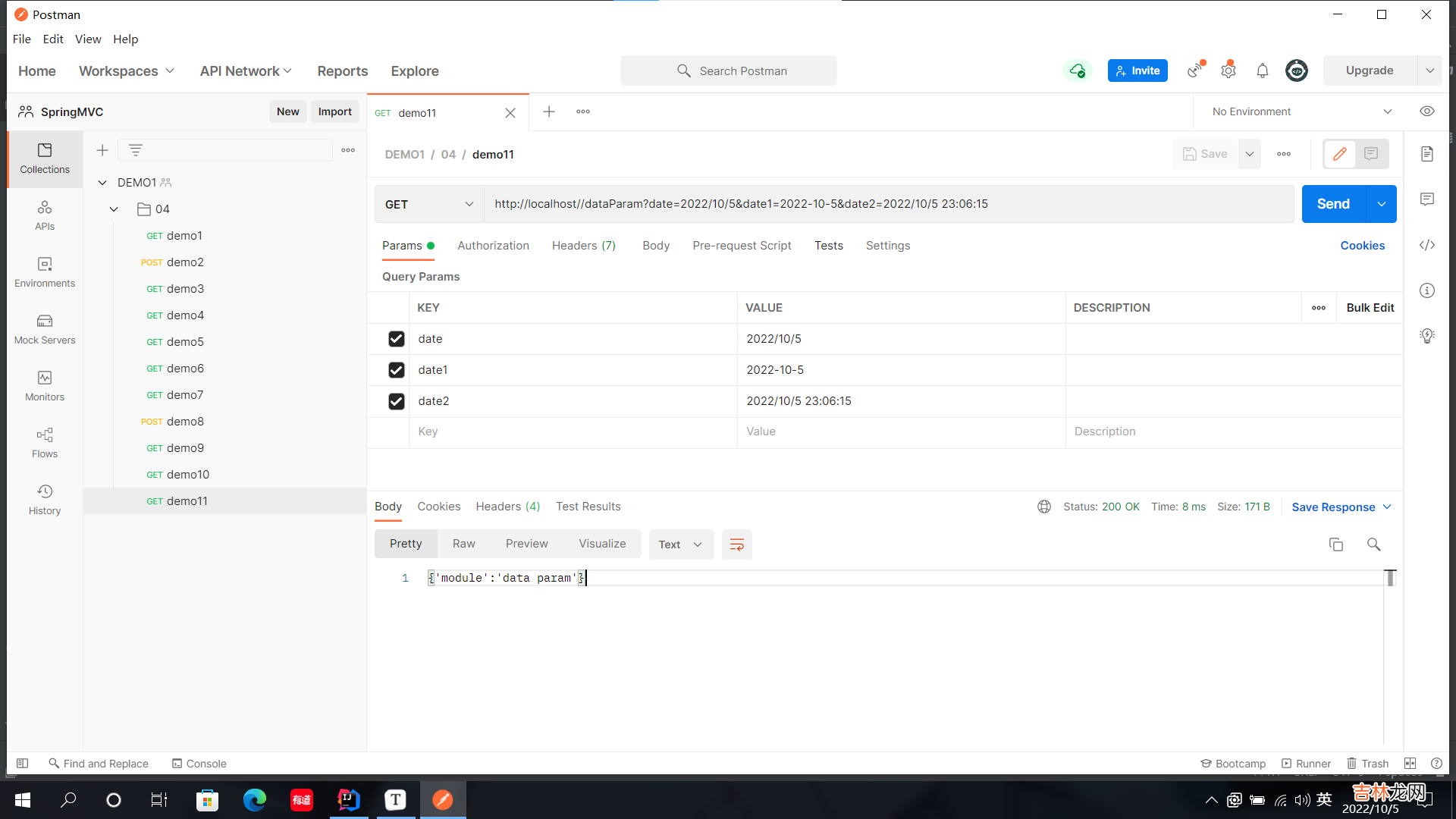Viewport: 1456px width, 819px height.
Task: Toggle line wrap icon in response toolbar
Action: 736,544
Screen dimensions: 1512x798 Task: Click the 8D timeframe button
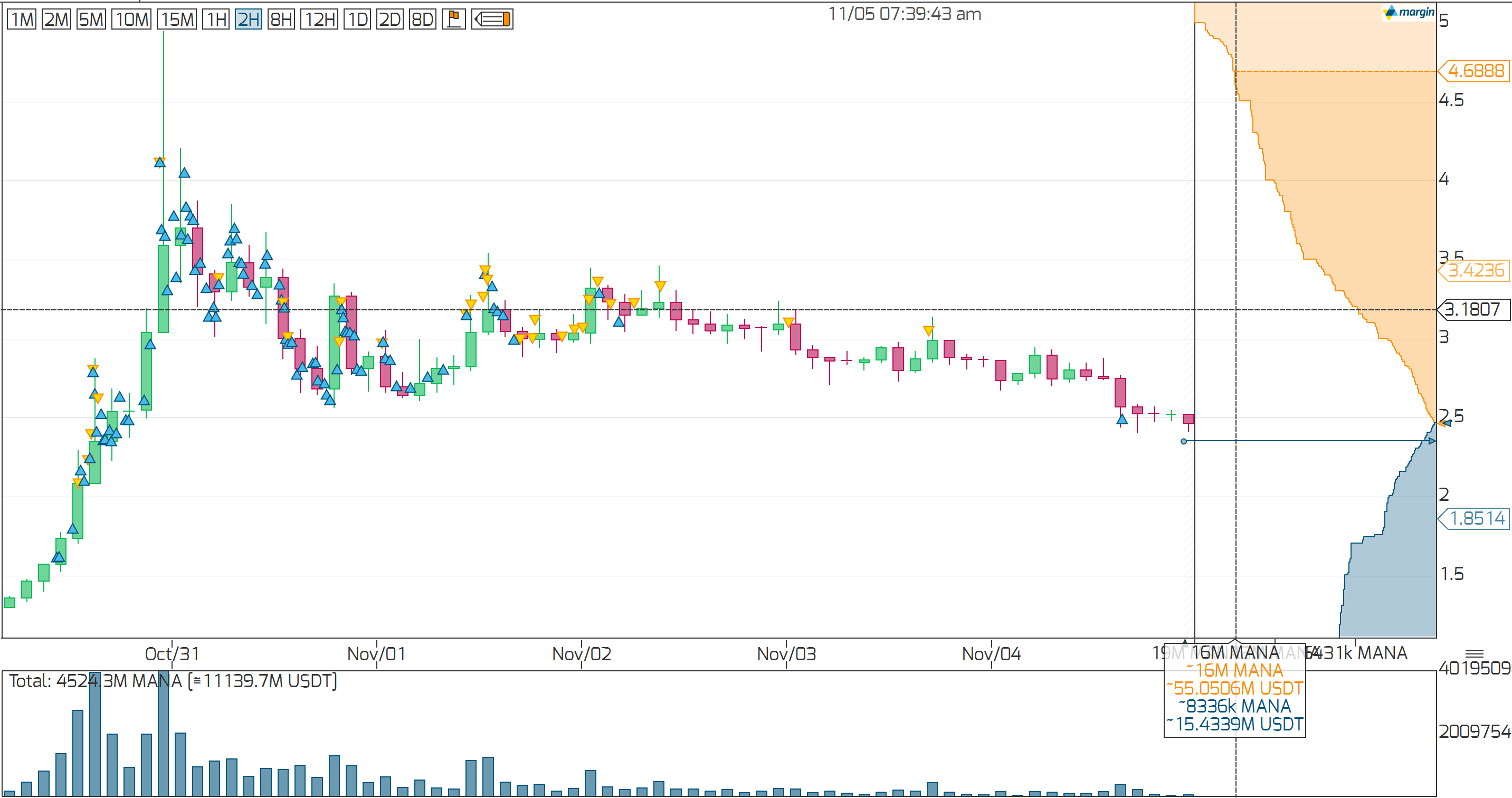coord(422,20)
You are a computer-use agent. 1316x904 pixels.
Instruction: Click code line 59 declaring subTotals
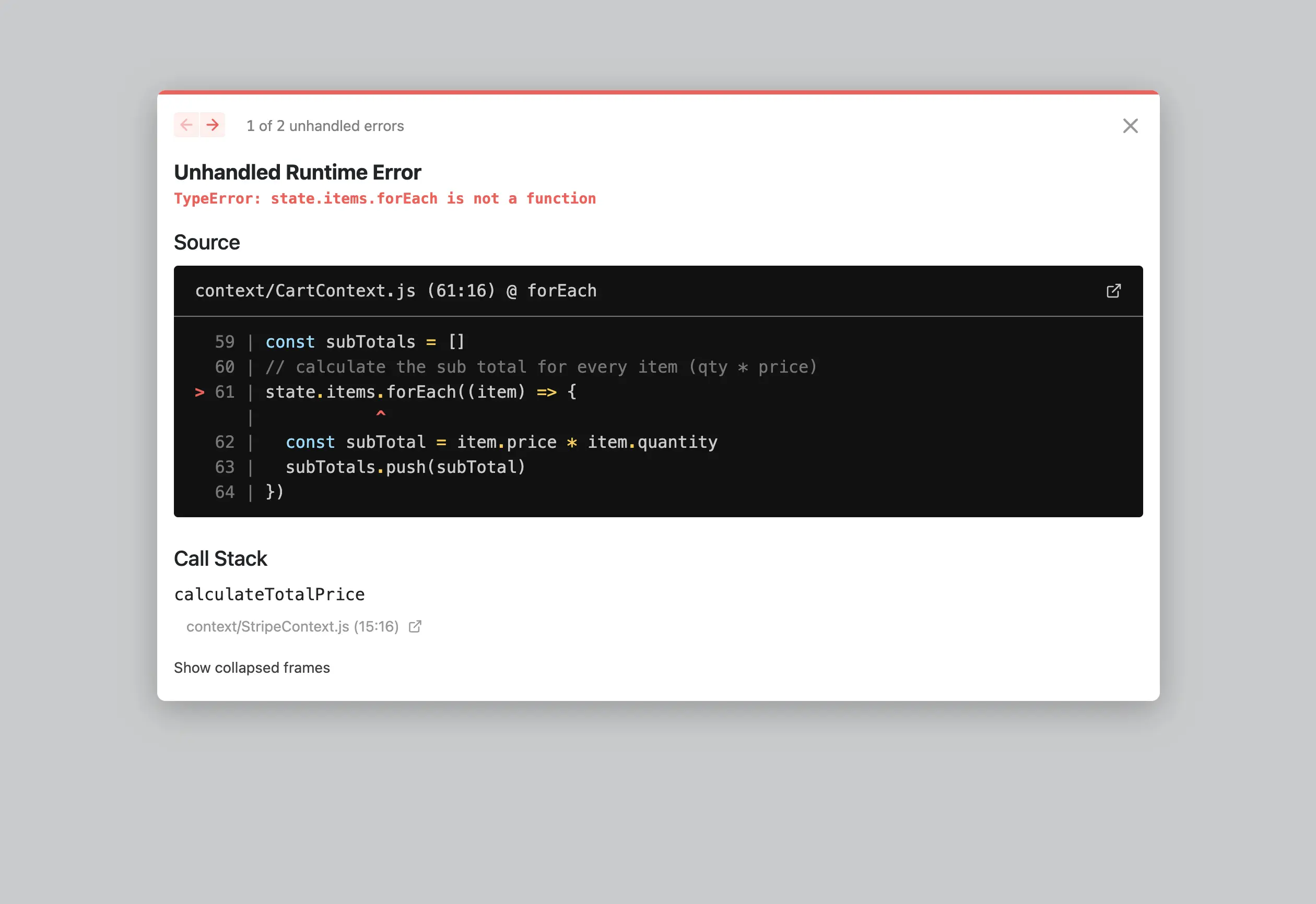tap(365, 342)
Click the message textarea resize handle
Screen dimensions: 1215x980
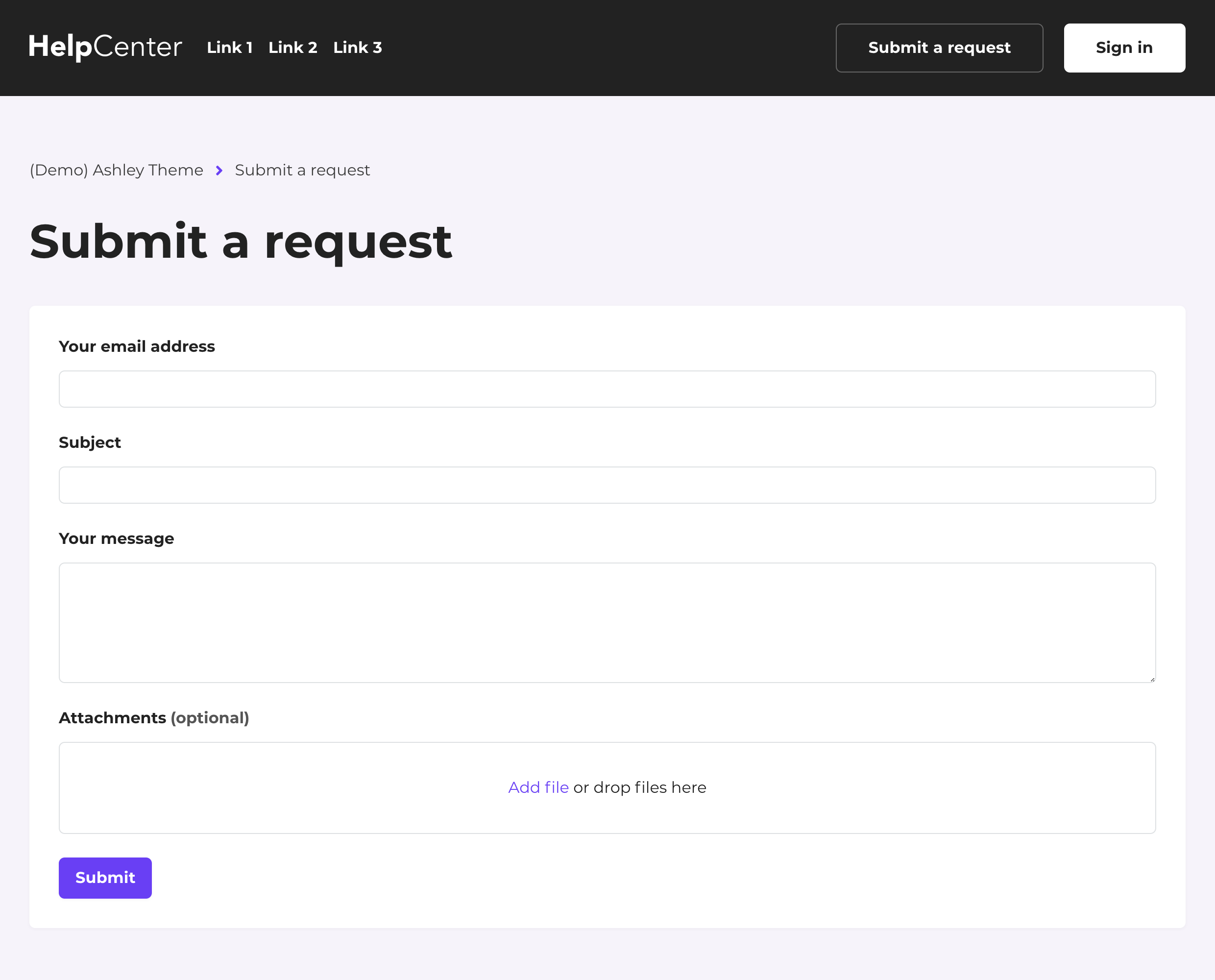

WHAT YOU HAVE TO DO
Exactly the lines from the one containing "Screen dimensions: 1512x798" through the end of the data above: repeat those, both ends included, and nothing else. Skip the pictures.

SOLUTION TO THIS EXERCISE
Screen dimensions: 1512x798 Task: Click the 8D timeframe button
coord(422,20)
You are a computer-use agent. 1316x904 pixels.
Instruction: Click code line 59 declaring subTotals
tap(365, 342)
Click the message textarea resize handle
Screen dimensions: 1215x980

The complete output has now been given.